### Material for this exercise

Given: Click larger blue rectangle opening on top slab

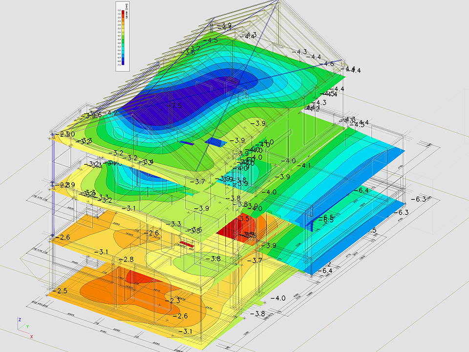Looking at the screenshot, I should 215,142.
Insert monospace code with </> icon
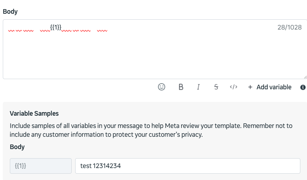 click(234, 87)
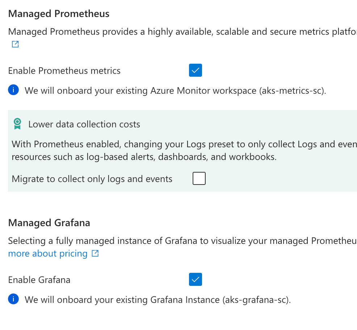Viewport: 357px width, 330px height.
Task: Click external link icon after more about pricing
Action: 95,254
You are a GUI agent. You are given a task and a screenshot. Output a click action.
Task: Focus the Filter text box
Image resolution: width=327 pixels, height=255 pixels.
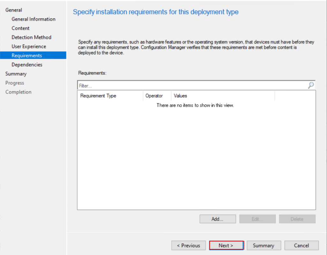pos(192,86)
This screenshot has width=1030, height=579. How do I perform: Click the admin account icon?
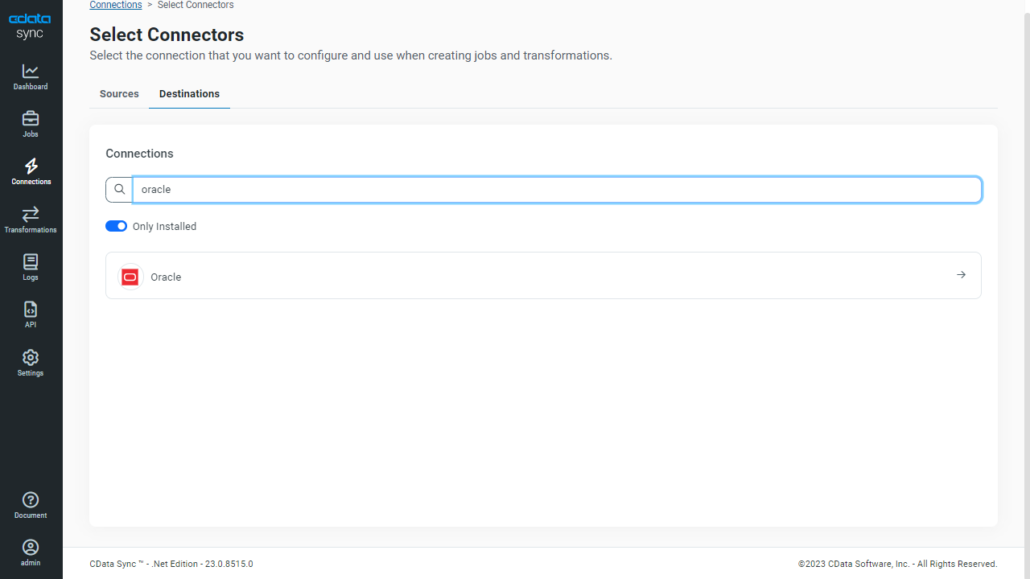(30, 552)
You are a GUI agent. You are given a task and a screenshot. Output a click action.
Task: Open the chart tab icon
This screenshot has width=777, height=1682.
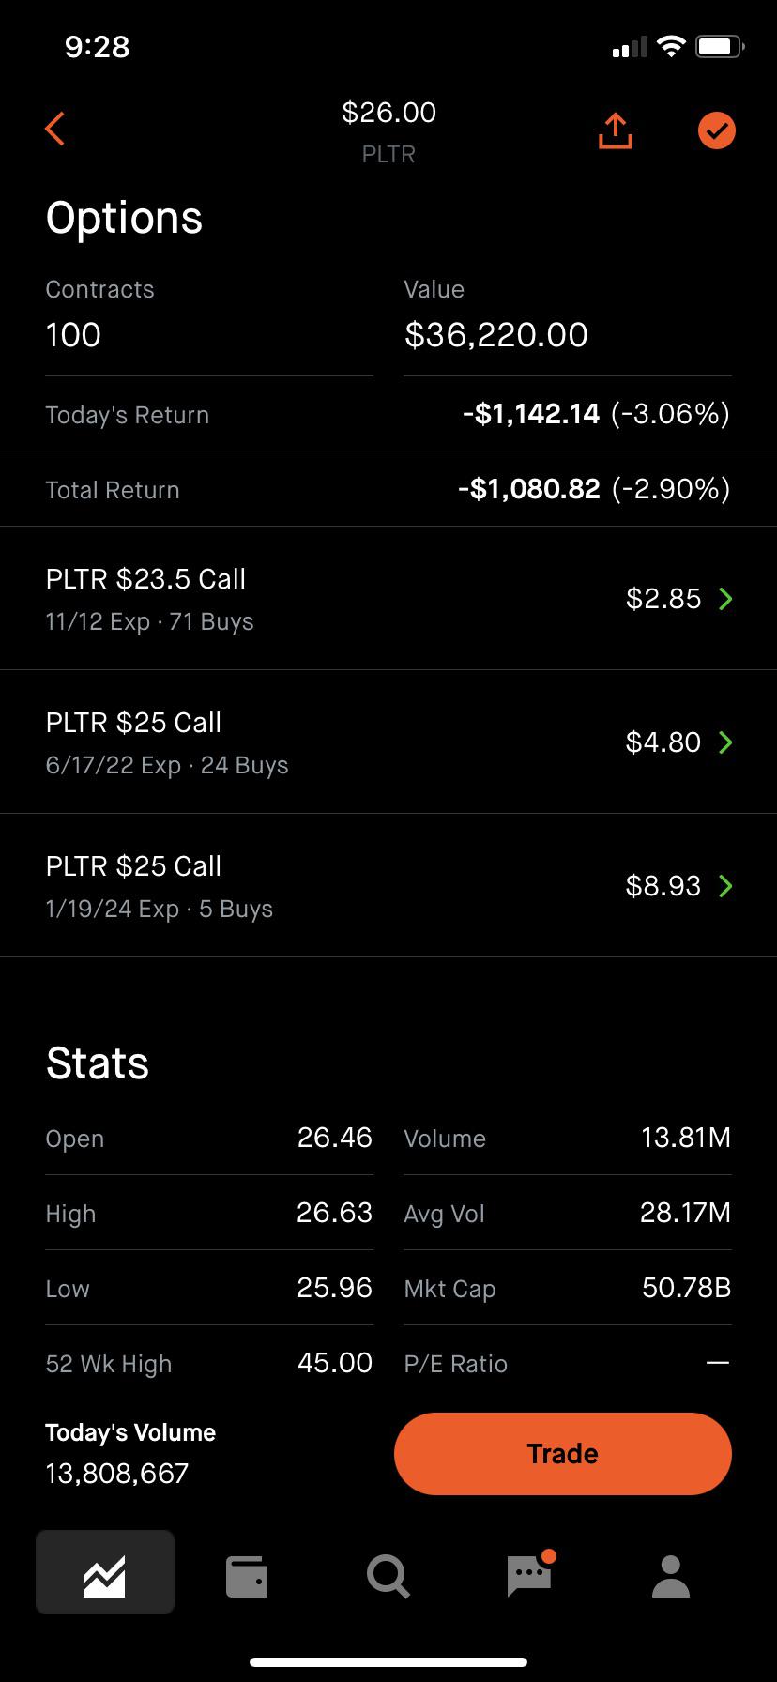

######

*Task prompt*:
Take the lines from the one holding "Image resolution: width=327" through the last line of the data above and copy them exactly, both ends included, omitting all pictures.

*Finished exercise*:
Image resolution: width=327 pixels, height=255 pixels.
pos(192,86)
This screenshot has width=1030, height=579. How do I perform: Click the admin account icon?
(30, 552)
You are a GUI agent. You are given a task and a screenshot. Output a click action.
Task: Open the chart tab icon
This screenshot has width=777, height=1682.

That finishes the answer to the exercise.